Erlinger vs. Martenstein im DT : Ampeln, Raucher, Nazis

Nahkampf in Moralfragen: Harald Martenstein und Rainer Erlinger treten im Deutschen Theater gegeneinander an. Das Publikum stimmt ab.

Nadine Lange
Deutsches Theater Berlin "MARTENSTEIN UND ERLINGER: DIE MORALSHOW"
Ganz nah dran. Erlinger, Martenstein.Foto: Iko Freese / DRAMA

Eigentlich hat der gute alte Immanuel Kant das Thema Moral schon relativ abschließend beackert: „Handle so, dass die Maxime deines Willens jederzeit zugleich als Prinzip einer allgemeinen Gesetzgebung gelten könnte“, formulierte er 1788 in seiner „Kritik der praktischen Vernunft“. Doch der Kategorische Imperativ scheint schon seit einer Weile aus der Mode gekommen zu sein, vielleicht ist er auch etwas zu praxisfern.

Hilfe in kniffligen Moralfragen geben heute dankenswerterweise Kolumnisten wie Rainer Erlinger, der seit sechseinhalb Jahren im Magazin der Süddeutschen Zeitung „Gewissensfragen“ der Leserschaft beantwortet.

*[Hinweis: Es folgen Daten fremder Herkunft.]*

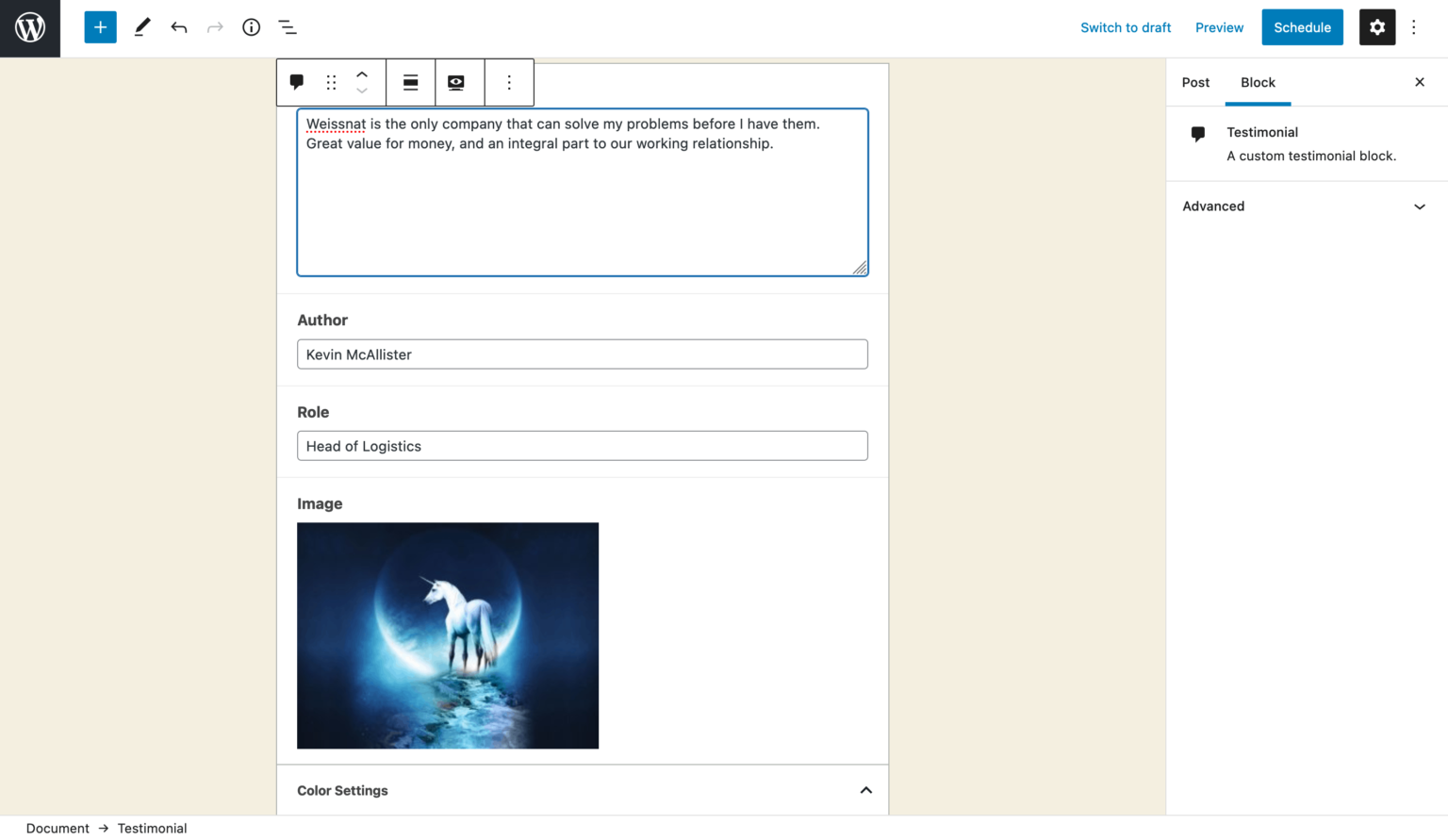Click the Testimonial block type icon

coord(297,82)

Für den Tagesspiegel und das Magazin der Zeit zerbricht sich Harald Martenstein regelmäßig den Kopf in Sachen moralisches Verhalten im Alltag. Erlinger fiel irgendwann auf, dass sich die beiden mit sehr ähnlichen Fragen auseinandersetzten, aber zu höchst unterschiedlichen Ergebnissen kamen. „Er ist rigoros und ich mehr laisser-faire,“ sagt Martenstein.

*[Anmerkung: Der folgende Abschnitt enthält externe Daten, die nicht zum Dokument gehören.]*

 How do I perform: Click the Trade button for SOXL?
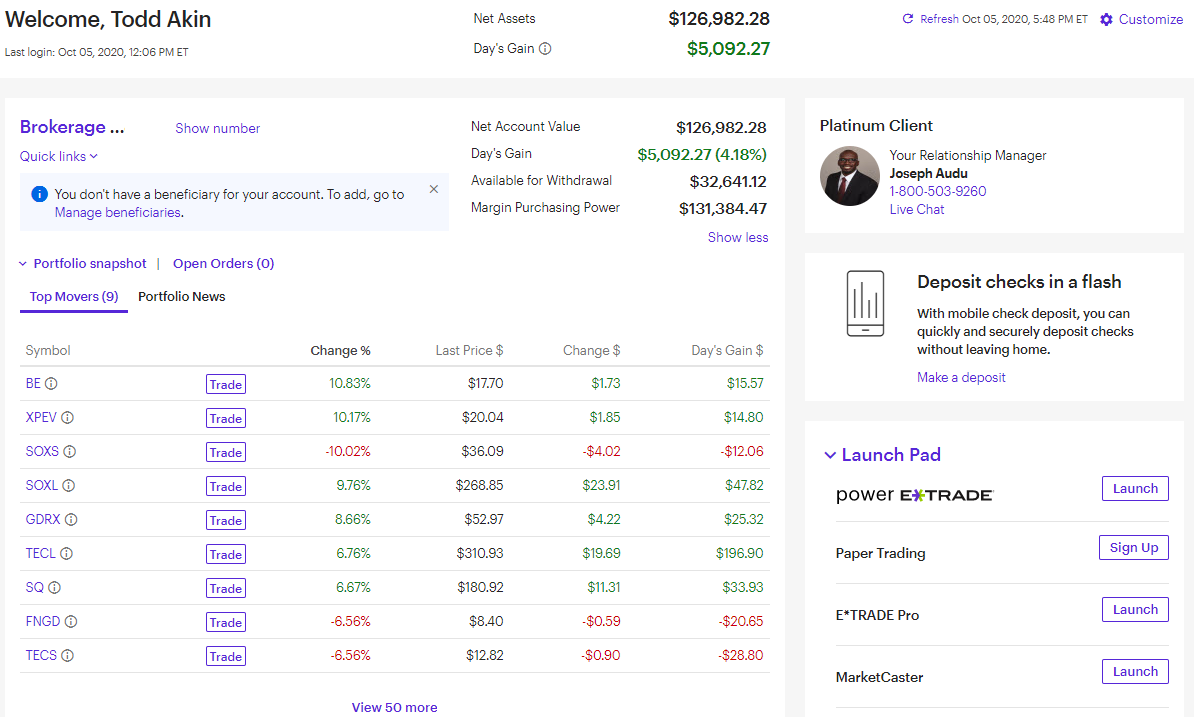[225, 486]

Die Zuschauer zeigen rote und grüne Karten

Nun stellen die beiden ihr bisheriges Fernduell in den Nahkampfmodus um: In den DT- Kammerspielen werden sie zunächst aus ihren Kolumnen lesen und anschließend darüber diskutieren. Es geht um Fragen wie: „Ist es in Ordnung, dass Helmut Schmidt trotz Rauchverbot überall raucht?“ oder „Darf man bei Rot über die Ampel gehen?“

Nach jeder Frage kann das Publikum mittels roten und grünen Karten darüber abstimmen, wessen Argumente sie mehr überzeugt haben. Erlinger und Martenstein planen ihre Moralshow zunächst vier Mal. Themen werden unter anderem Nazis sowie Sex und Partnerschaft sein.

Deutsches Theater, Kammerspiele, ab Mittwoch 29.10.,  20 Uhr, 14 €.